:: YOUR ASSIGNMENT ::
The entries underneath need to be duplicated exactly, with none omitted.

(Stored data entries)
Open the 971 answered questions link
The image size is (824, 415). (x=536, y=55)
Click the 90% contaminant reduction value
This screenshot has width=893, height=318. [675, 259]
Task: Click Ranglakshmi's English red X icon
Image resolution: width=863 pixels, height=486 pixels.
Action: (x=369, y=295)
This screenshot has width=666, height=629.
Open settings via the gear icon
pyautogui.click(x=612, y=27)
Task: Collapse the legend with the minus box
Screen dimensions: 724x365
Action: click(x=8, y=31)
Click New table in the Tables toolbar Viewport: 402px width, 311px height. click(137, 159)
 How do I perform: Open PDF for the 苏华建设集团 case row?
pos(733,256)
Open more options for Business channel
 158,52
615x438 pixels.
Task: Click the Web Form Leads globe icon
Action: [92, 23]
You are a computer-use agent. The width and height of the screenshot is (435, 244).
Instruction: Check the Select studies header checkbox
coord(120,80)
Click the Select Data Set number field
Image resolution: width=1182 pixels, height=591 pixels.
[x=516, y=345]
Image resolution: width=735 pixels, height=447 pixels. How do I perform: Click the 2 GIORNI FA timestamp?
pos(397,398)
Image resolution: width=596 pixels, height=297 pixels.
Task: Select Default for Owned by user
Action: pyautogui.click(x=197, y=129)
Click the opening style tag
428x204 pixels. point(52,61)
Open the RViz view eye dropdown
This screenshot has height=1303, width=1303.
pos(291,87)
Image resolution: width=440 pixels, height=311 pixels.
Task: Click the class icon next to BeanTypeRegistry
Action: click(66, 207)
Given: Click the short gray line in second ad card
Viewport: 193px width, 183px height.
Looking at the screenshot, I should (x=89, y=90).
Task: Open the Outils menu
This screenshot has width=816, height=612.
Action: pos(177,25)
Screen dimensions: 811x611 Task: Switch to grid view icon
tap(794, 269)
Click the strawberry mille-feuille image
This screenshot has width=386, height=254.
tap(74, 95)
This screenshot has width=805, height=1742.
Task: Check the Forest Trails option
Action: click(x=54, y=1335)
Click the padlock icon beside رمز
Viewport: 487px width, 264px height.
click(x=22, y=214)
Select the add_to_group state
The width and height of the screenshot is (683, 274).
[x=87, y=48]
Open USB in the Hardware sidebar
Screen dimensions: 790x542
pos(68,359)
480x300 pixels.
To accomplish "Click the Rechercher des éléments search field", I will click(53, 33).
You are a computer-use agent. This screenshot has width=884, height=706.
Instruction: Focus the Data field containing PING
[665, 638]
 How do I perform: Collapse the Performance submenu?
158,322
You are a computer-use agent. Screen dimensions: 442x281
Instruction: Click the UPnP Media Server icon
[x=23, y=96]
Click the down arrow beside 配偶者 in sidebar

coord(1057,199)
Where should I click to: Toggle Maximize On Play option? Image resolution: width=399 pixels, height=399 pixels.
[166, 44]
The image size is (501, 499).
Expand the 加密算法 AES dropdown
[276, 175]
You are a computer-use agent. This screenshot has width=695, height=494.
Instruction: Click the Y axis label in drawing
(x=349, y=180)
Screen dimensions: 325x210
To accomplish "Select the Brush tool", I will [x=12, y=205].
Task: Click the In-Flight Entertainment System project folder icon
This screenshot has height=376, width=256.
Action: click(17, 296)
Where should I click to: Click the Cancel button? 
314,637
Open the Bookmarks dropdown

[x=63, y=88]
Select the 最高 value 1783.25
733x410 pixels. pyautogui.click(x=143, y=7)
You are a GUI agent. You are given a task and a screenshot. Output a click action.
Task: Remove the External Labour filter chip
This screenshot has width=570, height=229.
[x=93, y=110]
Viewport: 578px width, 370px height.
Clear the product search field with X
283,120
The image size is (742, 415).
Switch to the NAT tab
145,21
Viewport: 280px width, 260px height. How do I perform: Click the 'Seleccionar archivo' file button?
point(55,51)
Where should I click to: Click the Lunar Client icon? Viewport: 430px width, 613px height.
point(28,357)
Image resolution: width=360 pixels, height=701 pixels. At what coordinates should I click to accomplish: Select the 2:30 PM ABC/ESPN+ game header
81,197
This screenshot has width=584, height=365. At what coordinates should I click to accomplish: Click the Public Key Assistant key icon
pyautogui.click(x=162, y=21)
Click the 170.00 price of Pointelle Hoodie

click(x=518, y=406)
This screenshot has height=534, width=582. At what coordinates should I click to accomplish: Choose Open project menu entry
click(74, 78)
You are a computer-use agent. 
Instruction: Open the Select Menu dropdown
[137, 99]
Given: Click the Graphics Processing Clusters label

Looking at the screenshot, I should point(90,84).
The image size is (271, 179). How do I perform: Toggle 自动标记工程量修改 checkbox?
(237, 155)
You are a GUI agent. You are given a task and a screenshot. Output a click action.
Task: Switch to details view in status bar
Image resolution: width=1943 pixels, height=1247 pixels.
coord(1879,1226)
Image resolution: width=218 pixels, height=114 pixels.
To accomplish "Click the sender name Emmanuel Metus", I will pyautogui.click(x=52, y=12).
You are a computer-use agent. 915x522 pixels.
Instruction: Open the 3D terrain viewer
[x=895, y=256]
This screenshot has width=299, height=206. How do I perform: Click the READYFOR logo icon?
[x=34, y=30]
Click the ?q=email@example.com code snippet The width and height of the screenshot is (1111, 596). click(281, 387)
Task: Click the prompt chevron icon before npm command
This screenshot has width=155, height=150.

:: SOLVED PROBLEM ::
Open the 971 answered questions link
The image size is (824, 415). (x=536, y=55)
Click the 90% contaminant reduction value
This screenshot has width=893, height=318. [675, 259]
Task: Click Ranglakshmi's English red X icon
Image resolution: width=863 pixels, height=486 pixels.
Action: (x=369, y=295)
This screenshot has width=666, height=629.
Open settings via the gear icon
pyautogui.click(x=612, y=27)
Task: Collapse the legend with the minus box
Screen dimensions: 724x365
Action: click(x=8, y=31)
Click New table in the Tables toolbar Viewport: 402px width, 311px height. click(137, 159)
 How do I perform: Open PDF for the 苏华建设集团 case row?
pos(733,256)
Open more options for Business channel
 158,52
615x438 pixels.
Task: Click the Web Form Leads globe icon
Action: [92, 23]
You are a computer-use agent. The width and height of the screenshot is (435, 244).
Instruction: Check the Select studies header checkbox
coord(120,80)
Click the Select Data Set number field
Image resolution: width=1182 pixels, height=591 pixels.
[x=516, y=345]
Image resolution: width=735 pixels, height=447 pixels. How do I perform: Click the 2 GIORNI FA timestamp?
pos(397,398)
Image resolution: width=596 pixels, height=297 pixels.
Task: Select Default for Owned by user
Action: pyautogui.click(x=197, y=129)
Click the opening style tag
428x204 pixels. point(52,61)
Open the RViz view eye dropdown
This screenshot has height=1303, width=1303.
pos(291,87)
Image resolution: width=440 pixels, height=311 pixels.
Task: Click the class icon next to BeanTypeRegistry
Action: click(66, 207)
Given: Click the short gray line in second ad card
Viewport: 193px width, 183px height.
Looking at the screenshot, I should (x=89, y=90).
Task: Open the Outils menu
This screenshot has width=816, height=612.
Action: pos(177,25)
Screen dimensions: 811x611 Task: Switch to grid view icon
tap(794, 269)
Click the strawberry mille-feuille image
This screenshot has width=386, height=254.
tap(74, 95)
This screenshot has width=805, height=1742.
Task: Check the Forest Trails option
Action: click(x=54, y=1335)
Click the padlock icon beside رمز
Viewport: 487px width, 264px height.
click(x=22, y=214)
Select the add_to_group state
The width and height of the screenshot is (683, 274).
[x=87, y=48]
Open USB in the Hardware sidebar
Screen dimensions: 790x542
pos(68,359)
480x300 pixels.
To accomplish "Click the Rechercher des éléments search field", I will click(53, 33).
You are a computer-use agent. This screenshot has width=884, height=706.
Instruction: Focus the Data field containing PING
[665, 638]
 How do I perform: Collapse the Performance submenu?
158,322
You are a computer-use agent. Screen dimensions: 442x281
Instruction: Click the UPnP Media Server icon
[x=23, y=96]
Click the down arrow beside 配偶者 in sidebar

coord(1057,199)
Where should I click to: Toggle Maximize On Play option? Image resolution: width=399 pixels, height=399 pixels.
[166, 44]
The image size is (501, 499).
Expand the 加密算法 AES dropdown
[276, 175]
You are a computer-use agent. This screenshot has width=695, height=494.
Instruction: Click the Y axis label in drawing
(x=349, y=180)
Screen dimensions: 325x210
To accomplish "Select the Brush tool", I will [x=12, y=205].
Task: Click the In-Flight Entertainment System project folder icon
This screenshot has height=376, width=256.
Action: click(17, 296)
Where should I click to: Click the Cancel button? 
314,637
Open the Bookmarks dropdown

[x=63, y=88]
Select the 最高 value 1783.25
733x410 pixels. pyautogui.click(x=143, y=7)
You are a GUI agent. You are given a task and a screenshot. Output a click action.
Task: Remove the External Labour filter chip
This screenshot has width=570, height=229.
[x=93, y=110]
Viewport: 578px width, 370px height.
Clear the product search field with X
283,120
The image size is (742, 415).
Switch to the NAT tab
145,21
Viewport: 280px width, 260px height. How do I perform: Click the 'Seleccionar archivo' file button?
point(55,51)
Where should I click to: Click the Lunar Client icon? Viewport: 430px width, 613px height.
point(28,357)
Image resolution: width=360 pixels, height=701 pixels. At what coordinates should I click to accomplish: Select the 2:30 PM ABC/ESPN+ game header
81,197
This screenshot has width=584, height=365. At what coordinates should I click to accomplish: Click the Public Key Assistant key icon
pyautogui.click(x=162, y=21)
Click the 170.00 price of Pointelle Hoodie

click(x=518, y=406)
This screenshot has height=534, width=582. At what coordinates should I click to accomplish: Choose Open project menu entry
click(74, 78)
You are a computer-use agent. 
Instruction: Open the Select Menu dropdown
[137, 99]
Given: Click the Graphics Processing Clusters label

Looking at the screenshot, I should point(90,84).
The image size is (271, 179). How do I perform: Toggle 自动标记工程量修改 checkbox?
(237, 155)
You are a GUI agent. You are given a task and a screenshot. Output a click action.
Task: Switch to details view in status bar
Image resolution: width=1943 pixels, height=1247 pixels.
coord(1879,1226)
Image resolution: width=218 pixels, height=114 pixels.
To accomplish "Click the sender name Emmanuel Metus", I will pyautogui.click(x=52, y=12).
You are a computer-use agent. 915x522 pixels.
Instruction: Open the 3D terrain viewer
[x=895, y=256]
This screenshot has width=299, height=206. How do I perform: Click the READYFOR logo icon?
[x=34, y=30]
Click the ?q=email@example.com code snippet The width and height of the screenshot is (1111, 596). click(281, 387)
Task: Click the prompt chevron icon before npm command
This screenshot has width=155, height=150.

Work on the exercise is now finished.